Complete o seguinte:
[1] Segundo o texto sobre a exposição Atlânticos, quantos dias os artistas passaram juntos na Fazenda da Serrinha?
[2] Continue o texto sobre a exposição Atlânticos a partir da última frase.

Texto de leitura:
··········
A escolha do Pátio B, aberto e de livre acesso, reforça essa intenção. O que é comum não se tranca. O comum é o idioma dito e preservado, o sopro que atravessa Angola, Brasil e Portugal; é também o solo compartilhado, feito de terra, memória e mar. Por meio de vídeos, esculturas e instalações, o projeto transforma o espaço em uma praça contemporânea, uma ágora de vozes múltiplas. O visitante é convidado a integrar um diálogo que ultrapassa a arte e se aproxima da ideia de travessia e pertencimento.
Mais do que uma exposição, Atlânticos resulta de um convívio. Durante a residência na Fazenda da Serrinha, onde os artistas compartilharam dez dias de escuta e criação, deixando-se atravessar pela paisagem, pelos sons e pelos gestos do outro. Dessa experiência brotaram as obras que hoje ocupam o Museu da Língua Portuguesa.
Os artistas que compõem Atlânticos compartilham ainda um desejo: levar a mostra antes a Luanda, e só depois a Coimbra. Angola, Brasil e Portugal formam aqui três margens que se buscam. A exposição reconhece que a língua portuguesa, mais do que um legado europeu, é uma tessitura mestiça, forjada pela diáspora e pelo Atlântico negro.
··········
Dados fornecidos:
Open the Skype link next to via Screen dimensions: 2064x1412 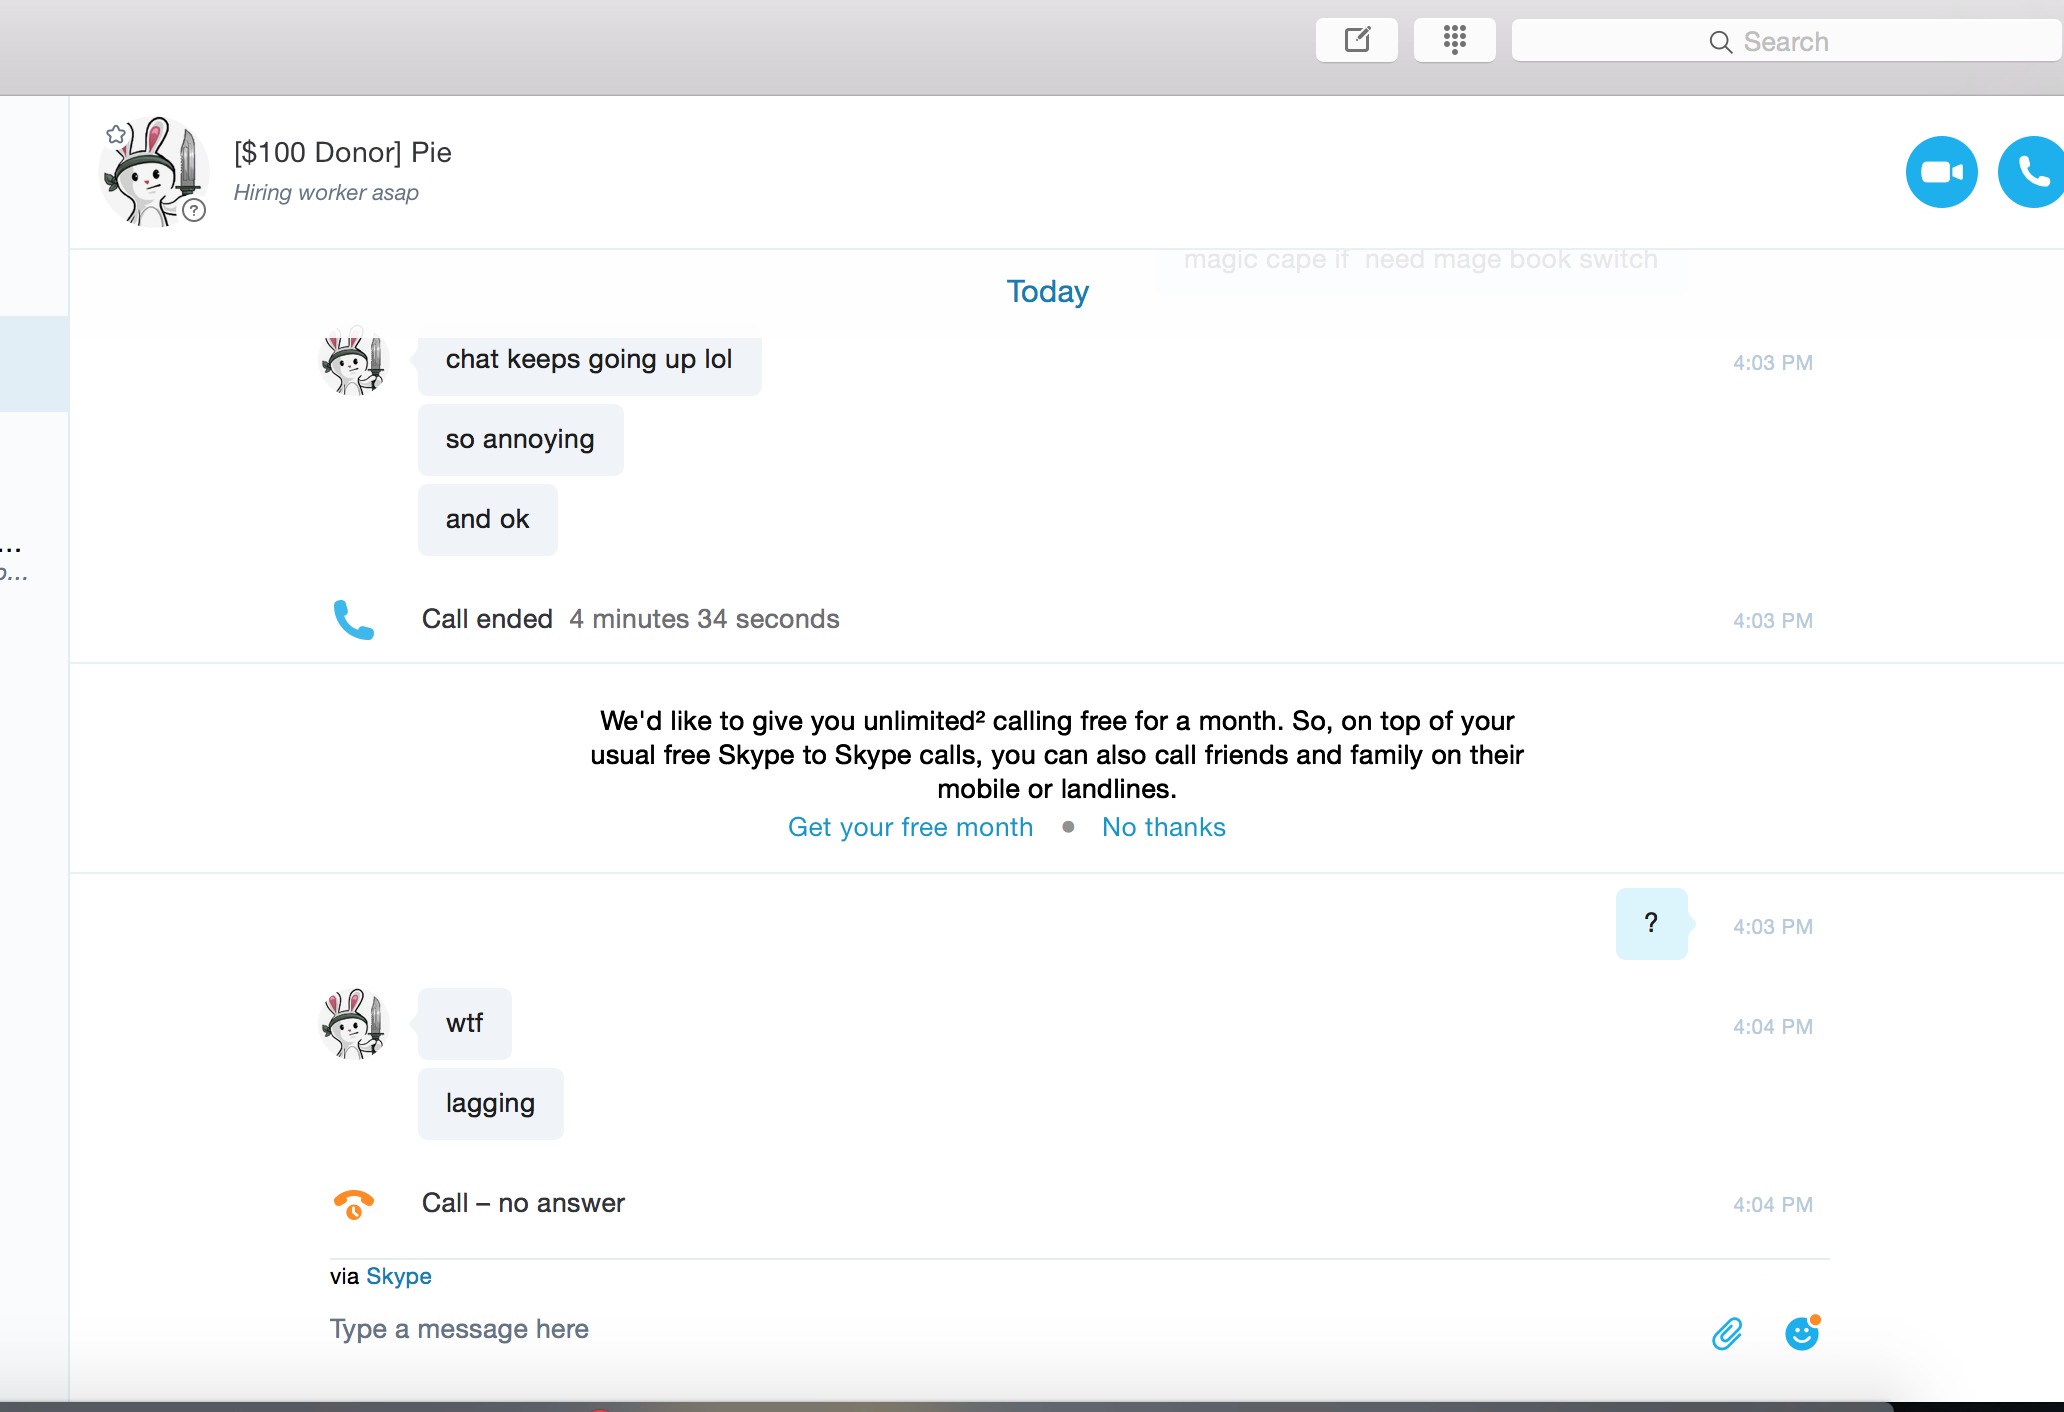coord(398,1276)
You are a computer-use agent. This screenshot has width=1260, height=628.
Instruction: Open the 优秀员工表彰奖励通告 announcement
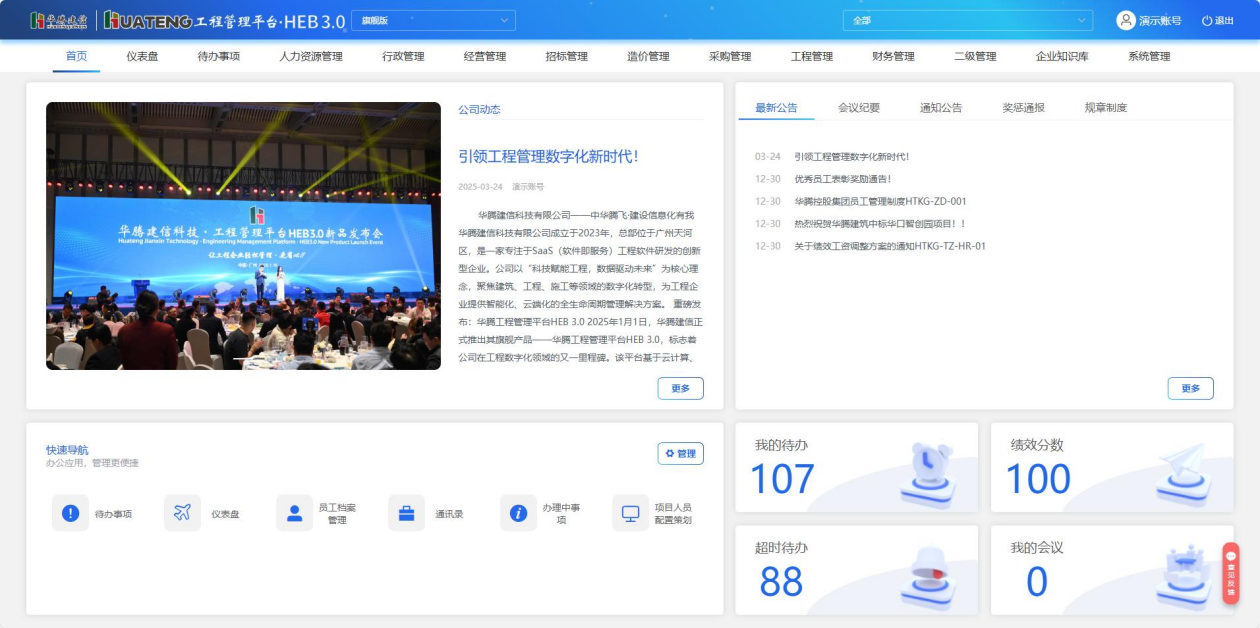[x=842, y=179]
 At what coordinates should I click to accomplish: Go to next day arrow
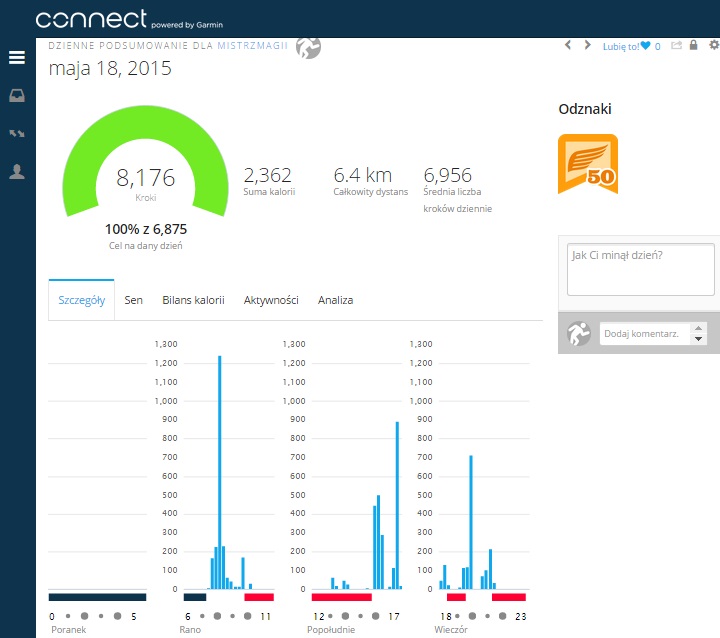coord(587,45)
··········
Exercícios resolvidos:
[1] Dez dias.

[2]
Nesse sentido, ecoa uma canção de Caetano Veloso: "gosto de sentir a minha língua roçar a língua de Luís de Camões, gosto de ser e de estar". A frase não é apenas celebração, mas também consciência. A língua é corpo, é atrito, é contaminação.
Shirley Paes Leme, Inês Moura, Wyssolela Moreira, Jorge das Neves, Jonathas de Andrade e Gegé M'Bakudi apresentam materialidades distintas: vídeo, fotografia, barro, bronze, alumínio e tecido.
Localizadas entre este fluxo, as obras se espalham como uma gramática expandida: um idioma comum tecido entre o chão e o corpo, entre o ferro e a fala, entre Angola, Brasil e Portugal. Mais do que celebrar a língua portuguesa, a exposição investiga seus múltiplos modos de existência — suas encruzilhadas, suas memórias coloniais e suas possibilidades de reinvenção.
A primeira obra que se impõe ao visitante é Escada para o infinito II, de Shirley Paes Leme, construída com gravetos coletados e fundidos em bronze. Dispostas contra a parede, as escadas condensam o gesto de passagem. Dependendo do olhar, são trilhos de trem ou encruzilhadas, evocando o ritmo de quem parte e retorna. A artista transforma o efêmero em permanência e propõe um diálogo com Jonathas de Andrade: ele narra o país a partir da imagem social e política do corpo coletivo; ela pela matéria que resiste ao tempo.
No segundo acesso, Enterolobium, de Inês Moura, apresenta pelintros de tijolos e sementes de tamboril fundidas em alumínio, acompanhadas pela leitura do poema As viagens, de José Tolentino. O trabalho propõe uma arqueologia poética da memória, onde as sementes não são relíquias, mas orações. Acima delas, as cianotipias em tecido de Wyssolela Moreira pairam como mapas suspensos, conectadas por uma rede que faz da língua uma trama de ressonâncias.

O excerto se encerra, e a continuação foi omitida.